### Problem details
Can you replace every "Where should I click to" in the items below with "Where do I click to" and give them back with everything else unchanged?

* start Recorded information *

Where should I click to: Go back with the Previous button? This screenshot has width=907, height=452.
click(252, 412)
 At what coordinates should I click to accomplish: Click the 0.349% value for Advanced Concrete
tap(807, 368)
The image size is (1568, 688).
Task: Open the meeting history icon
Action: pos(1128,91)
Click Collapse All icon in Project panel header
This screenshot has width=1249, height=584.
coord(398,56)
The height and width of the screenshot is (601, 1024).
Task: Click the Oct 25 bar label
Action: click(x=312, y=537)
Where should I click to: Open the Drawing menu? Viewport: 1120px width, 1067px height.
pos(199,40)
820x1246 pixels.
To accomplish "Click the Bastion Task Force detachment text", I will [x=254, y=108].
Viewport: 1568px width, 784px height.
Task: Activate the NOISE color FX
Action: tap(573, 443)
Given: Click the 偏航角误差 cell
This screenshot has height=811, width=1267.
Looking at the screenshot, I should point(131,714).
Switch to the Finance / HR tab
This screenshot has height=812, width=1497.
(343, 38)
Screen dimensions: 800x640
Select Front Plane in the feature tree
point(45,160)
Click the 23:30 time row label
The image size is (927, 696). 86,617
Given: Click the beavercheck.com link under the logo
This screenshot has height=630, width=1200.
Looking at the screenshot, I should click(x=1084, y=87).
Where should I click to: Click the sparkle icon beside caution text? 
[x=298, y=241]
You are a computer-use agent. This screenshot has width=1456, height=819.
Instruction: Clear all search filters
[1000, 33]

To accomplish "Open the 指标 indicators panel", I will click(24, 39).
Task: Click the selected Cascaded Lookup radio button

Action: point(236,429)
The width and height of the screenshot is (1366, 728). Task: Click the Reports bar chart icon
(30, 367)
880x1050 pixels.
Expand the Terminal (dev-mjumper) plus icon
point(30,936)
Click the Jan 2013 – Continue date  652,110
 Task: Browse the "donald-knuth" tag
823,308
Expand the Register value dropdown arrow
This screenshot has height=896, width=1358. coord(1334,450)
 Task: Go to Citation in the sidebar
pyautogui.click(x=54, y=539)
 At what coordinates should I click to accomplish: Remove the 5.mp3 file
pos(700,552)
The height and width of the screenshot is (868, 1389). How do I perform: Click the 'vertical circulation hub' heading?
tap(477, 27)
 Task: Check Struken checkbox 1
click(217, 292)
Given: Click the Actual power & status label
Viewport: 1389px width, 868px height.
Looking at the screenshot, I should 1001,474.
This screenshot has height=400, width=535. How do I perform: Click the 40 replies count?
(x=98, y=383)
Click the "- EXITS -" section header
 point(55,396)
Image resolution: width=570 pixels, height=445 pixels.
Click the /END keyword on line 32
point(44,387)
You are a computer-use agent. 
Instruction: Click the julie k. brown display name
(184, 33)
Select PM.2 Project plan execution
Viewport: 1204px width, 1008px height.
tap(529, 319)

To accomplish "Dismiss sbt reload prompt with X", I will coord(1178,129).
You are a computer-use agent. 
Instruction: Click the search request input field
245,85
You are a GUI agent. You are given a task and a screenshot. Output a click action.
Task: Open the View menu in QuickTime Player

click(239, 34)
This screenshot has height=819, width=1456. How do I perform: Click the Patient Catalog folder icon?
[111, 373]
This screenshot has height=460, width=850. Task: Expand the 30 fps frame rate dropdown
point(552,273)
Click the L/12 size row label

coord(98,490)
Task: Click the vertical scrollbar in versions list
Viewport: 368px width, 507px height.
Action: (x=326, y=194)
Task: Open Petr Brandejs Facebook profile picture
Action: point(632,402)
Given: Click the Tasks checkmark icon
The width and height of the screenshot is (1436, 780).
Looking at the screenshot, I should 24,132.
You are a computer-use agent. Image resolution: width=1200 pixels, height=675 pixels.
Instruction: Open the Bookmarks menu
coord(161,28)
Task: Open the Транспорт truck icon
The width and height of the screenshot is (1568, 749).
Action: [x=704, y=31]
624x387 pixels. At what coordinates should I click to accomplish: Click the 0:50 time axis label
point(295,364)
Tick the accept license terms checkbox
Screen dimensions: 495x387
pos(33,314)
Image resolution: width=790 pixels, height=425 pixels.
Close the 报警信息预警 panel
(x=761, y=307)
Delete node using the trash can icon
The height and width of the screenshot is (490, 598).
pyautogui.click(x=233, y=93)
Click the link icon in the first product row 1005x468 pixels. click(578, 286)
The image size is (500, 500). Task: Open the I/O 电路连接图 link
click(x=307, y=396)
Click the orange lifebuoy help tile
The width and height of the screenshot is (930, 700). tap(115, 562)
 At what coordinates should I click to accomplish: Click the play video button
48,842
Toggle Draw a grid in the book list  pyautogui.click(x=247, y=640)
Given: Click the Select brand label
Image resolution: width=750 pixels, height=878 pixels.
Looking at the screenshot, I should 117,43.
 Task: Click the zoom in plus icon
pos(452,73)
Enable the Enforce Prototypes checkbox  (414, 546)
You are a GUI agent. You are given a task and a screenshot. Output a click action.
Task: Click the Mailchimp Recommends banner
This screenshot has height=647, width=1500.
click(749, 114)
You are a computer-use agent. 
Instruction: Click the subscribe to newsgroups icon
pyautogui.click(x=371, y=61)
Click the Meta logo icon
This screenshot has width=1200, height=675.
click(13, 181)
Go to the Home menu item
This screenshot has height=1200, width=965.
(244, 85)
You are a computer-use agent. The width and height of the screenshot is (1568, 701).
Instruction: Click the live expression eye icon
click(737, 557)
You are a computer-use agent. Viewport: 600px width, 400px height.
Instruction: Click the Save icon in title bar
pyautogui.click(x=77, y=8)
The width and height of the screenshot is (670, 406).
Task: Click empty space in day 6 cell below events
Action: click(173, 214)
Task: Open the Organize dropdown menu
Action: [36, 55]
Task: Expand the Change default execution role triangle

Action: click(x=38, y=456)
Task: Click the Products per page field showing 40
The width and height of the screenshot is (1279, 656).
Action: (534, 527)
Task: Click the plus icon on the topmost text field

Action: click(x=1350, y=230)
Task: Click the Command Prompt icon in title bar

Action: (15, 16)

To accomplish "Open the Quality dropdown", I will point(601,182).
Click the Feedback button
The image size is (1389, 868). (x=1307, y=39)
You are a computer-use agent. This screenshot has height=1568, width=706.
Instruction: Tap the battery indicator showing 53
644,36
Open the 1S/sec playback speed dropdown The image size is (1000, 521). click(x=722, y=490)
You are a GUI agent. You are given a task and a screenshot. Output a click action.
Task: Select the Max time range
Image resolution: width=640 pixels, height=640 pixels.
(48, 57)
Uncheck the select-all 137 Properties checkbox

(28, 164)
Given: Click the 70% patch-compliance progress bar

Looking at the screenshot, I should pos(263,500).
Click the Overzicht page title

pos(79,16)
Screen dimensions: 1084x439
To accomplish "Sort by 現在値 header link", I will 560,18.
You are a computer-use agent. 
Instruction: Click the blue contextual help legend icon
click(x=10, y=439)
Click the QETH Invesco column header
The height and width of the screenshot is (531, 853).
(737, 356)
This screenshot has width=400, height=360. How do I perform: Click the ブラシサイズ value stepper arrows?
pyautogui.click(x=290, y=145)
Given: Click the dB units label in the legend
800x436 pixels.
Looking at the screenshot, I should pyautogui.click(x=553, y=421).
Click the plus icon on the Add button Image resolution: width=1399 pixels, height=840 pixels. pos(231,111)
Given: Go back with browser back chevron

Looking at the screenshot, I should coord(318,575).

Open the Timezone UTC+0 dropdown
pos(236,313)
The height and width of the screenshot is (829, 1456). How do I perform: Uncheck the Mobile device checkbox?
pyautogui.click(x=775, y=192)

* end Recorded information *

### The response
Where do I click to: Go back with the Previous button? This screenshot has width=907, height=452.
click(252, 412)
 At what coordinates should I click to accomplish: Click the 0.349% value for Advanced Concrete
tap(807, 368)
The image size is (1568, 688).
Task: Open the meeting history icon
Action: pos(1128,91)
Click Collapse All icon in Project panel header
This screenshot has width=1249, height=584.
coord(398,56)
The height and width of the screenshot is (601, 1024).
Task: Click the Oct 25 bar label
Action: click(x=312, y=537)
Where do I click to: Open the Drawing menu? Viewport: 1120px width, 1067px height.
pos(199,40)
820x1246 pixels.
To accomplish "Click the Bastion Task Force detachment text", I will [x=254, y=108].
Viewport: 1568px width, 784px height.
Task: Activate the NOISE color FX
Action: tap(573, 443)
Given: Click the 偏航角误差 cell
This screenshot has height=811, width=1267.
Looking at the screenshot, I should point(131,714).
Switch to the Finance / HR tab
This screenshot has height=812, width=1497.
(343, 38)
Screen dimensions: 800x640
Select Front Plane in the feature tree
point(45,160)
Click the 23:30 time row label
The image size is (927, 696). 86,617
Given: Click the beavercheck.com link under the logo
This screenshot has height=630, width=1200.
Looking at the screenshot, I should click(x=1084, y=87).
Where do I click to: Click the sparkle icon beside caution text? 
[x=298, y=241]
You are a computer-use agent. This screenshot has width=1456, height=819.
Instruction: Clear all search filters
[1000, 33]

To accomplish "Open the 指标 indicators panel", I will click(24, 39).
Task: Click the selected Cascaded Lookup radio button

Action: point(236,429)
The width and height of the screenshot is (1366, 728). Task: Click the Reports bar chart icon
(30, 367)
880x1050 pixels.
Expand the Terminal (dev-mjumper) plus icon
point(30,936)
Click the Jan 2013 – Continue date  652,110
 Task: Browse the "donald-knuth" tag
823,308
Expand the Register value dropdown arrow
This screenshot has height=896, width=1358. coord(1334,450)
 Task: Go to Citation in the sidebar
pyautogui.click(x=54, y=539)
 At what coordinates should I click to accomplish: Remove the 5.mp3 file
pos(700,552)
The height and width of the screenshot is (868, 1389). How do I perform: Click the 'vertical circulation hub' heading?
tap(477, 27)
 Task: Check Struken checkbox 1
click(217, 292)
Given: Click the Actual power & status label
Viewport: 1389px width, 868px height.
Looking at the screenshot, I should 1001,474.
This screenshot has height=400, width=535. How do I perform: Click the 40 replies count?
(x=98, y=383)
Click the "- EXITS -" section header
 point(55,396)
Image resolution: width=570 pixels, height=445 pixels.
Click the /END keyword on line 32
point(44,387)
You are a computer-use agent. 
Instruction: Click the julie k. brown display name
(184, 33)
Select PM.2 Project plan execution
Viewport: 1204px width, 1008px height.
tap(529, 319)

To accomplish "Dismiss sbt reload prompt with X", I will coord(1178,129).
You are a computer-use agent. 
Instruction: Click the search request input field
245,85
You are a GUI agent. You are given a task and a screenshot. Output a click action.
Task: Open the View menu in QuickTime Player

click(239, 34)
This screenshot has height=819, width=1456. How do I perform: Click the Patient Catalog folder icon?
[111, 373]
This screenshot has height=460, width=850. Task: Expand the 30 fps frame rate dropdown
point(552,273)
Click the L/12 size row label

coord(98,490)
Task: Click the vertical scrollbar in versions list
Viewport: 368px width, 507px height.
Action: (x=326, y=194)
Task: Open Petr Brandejs Facebook profile picture
Action: point(632,402)
Given: Click the Tasks checkmark icon
The width and height of the screenshot is (1436, 780).
Looking at the screenshot, I should 24,132.
You are a computer-use agent. Image resolution: width=1200 pixels, height=675 pixels.
Instruction: Open the Bookmarks menu
coord(161,28)
Task: Open the Транспорт truck icon
The width and height of the screenshot is (1568, 749).
Action: [x=704, y=31]
624x387 pixels. At what coordinates should I click to accomplish: Click the 0:50 time axis label
point(295,364)
Tick the accept license terms checkbox
Screen dimensions: 495x387
pos(33,314)
Image resolution: width=790 pixels, height=425 pixels.
Close the 报警信息预警 panel
(x=761, y=307)
Delete node using the trash can icon
The height and width of the screenshot is (490, 598).
pyautogui.click(x=233, y=93)
Click the link icon in the first product row 1005x468 pixels. click(578, 286)
The image size is (500, 500). Task: Open the I/O 电路连接图 link
click(x=307, y=396)
Click the orange lifebuoy help tile
The width and height of the screenshot is (930, 700). tap(115, 562)
 At what coordinates should I click to accomplish: Click the play video button
48,842
Toggle Draw a grid in the book list  pyautogui.click(x=247, y=640)
Given: Click the Select brand label
Image resolution: width=750 pixels, height=878 pixels.
Looking at the screenshot, I should 117,43.
 Task: Click the zoom in plus icon
pos(452,73)
Enable the Enforce Prototypes checkbox  (414, 546)
You are a GUI agent. You are given a task and a screenshot. Output a click action.
Task: Click the Mailchimp Recommends banner
This screenshot has height=647, width=1500.
click(749, 114)
You are a computer-use agent. 
Instruction: Click the subscribe to newsgroups icon
pyautogui.click(x=371, y=61)
Click the Meta logo icon
This screenshot has width=1200, height=675.
click(13, 181)
Go to the Home menu item
This screenshot has height=1200, width=965.
(244, 85)
You are a computer-use agent. The width and height of the screenshot is (1568, 701).
Instruction: Click the live expression eye icon
click(737, 557)
You are a computer-use agent. Viewport: 600px width, 400px height.
Instruction: Click the Save icon in title bar
pyautogui.click(x=77, y=8)
The width and height of the screenshot is (670, 406).
Task: Click empty space in day 6 cell below events
Action: click(173, 214)
Task: Open the Organize dropdown menu
Action: [36, 55]
Task: Expand the Change default execution role triangle

Action: click(x=38, y=456)
Task: Click the Products per page field showing 40
The width and height of the screenshot is (1279, 656).
Action: (534, 527)
Task: Click the plus icon on the topmost text field

Action: click(x=1350, y=230)
Task: Click the Command Prompt icon in title bar

Action: (15, 16)

To accomplish "Open the Quality dropdown", I will point(601,182).
Click the Feedback button
The image size is (1389, 868). (x=1307, y=39)
You are a computer-use agent. This screenshot has height=1568, width=706.
Instruction: Tap the battery indicator showing 53
644,36
Open the 1S/sec playback speed dropdown The image size is (1000, 521). click(x=722, y=490)
You are a GUI agent. You are given a task and a screenshot. Output a click action.
Task: Select the Max time range
Image resolution: width=640 pixels, height=640 pixels.
(48, 57)
Uncheck the select-all 137 Properties checkbox

(28, 164)
Given: Click the 70% patch-compliance progress bar

Looking at the screenshot, I should pos(263,500).
Click the Overzicht page title

pos(79,16)
Screen dimensions: 1084x439
To accomplish "Sort by 現在値 header link", I will 560,18.
You are a computer-use agent. 
Instruction: Click the blue contextual help legend icon
click(x=10, y=439)
Click the QETH Invesco column header
The height and width of the screenshot is (531, 853).
(737, 356)
This screenshot has width=400, height=360. How do I perform: Click the ブラシサイズ value stepper arrows?
pyautogui.click(x=290, y=145)
Given: Click the dB units label in the legend
800x436 pixels.
Looking at the screenshot, I should pyautogui.click(x=553, y=421).
Click the plus icon on the Add button Image resolution: width=1399 pixels, height=840 pixels. pos(231,111)
Given: Go back with browser back chevron

Looking at the screenshot, I should coord(318,575).

Open the Timezone UTC+0 dropdown
pos(236,313)
The height and width of the screenshot is (829, 1456). How do I perform: Uncheck the Mobile device checkbox?
pyautogui.click(x=775, y=192)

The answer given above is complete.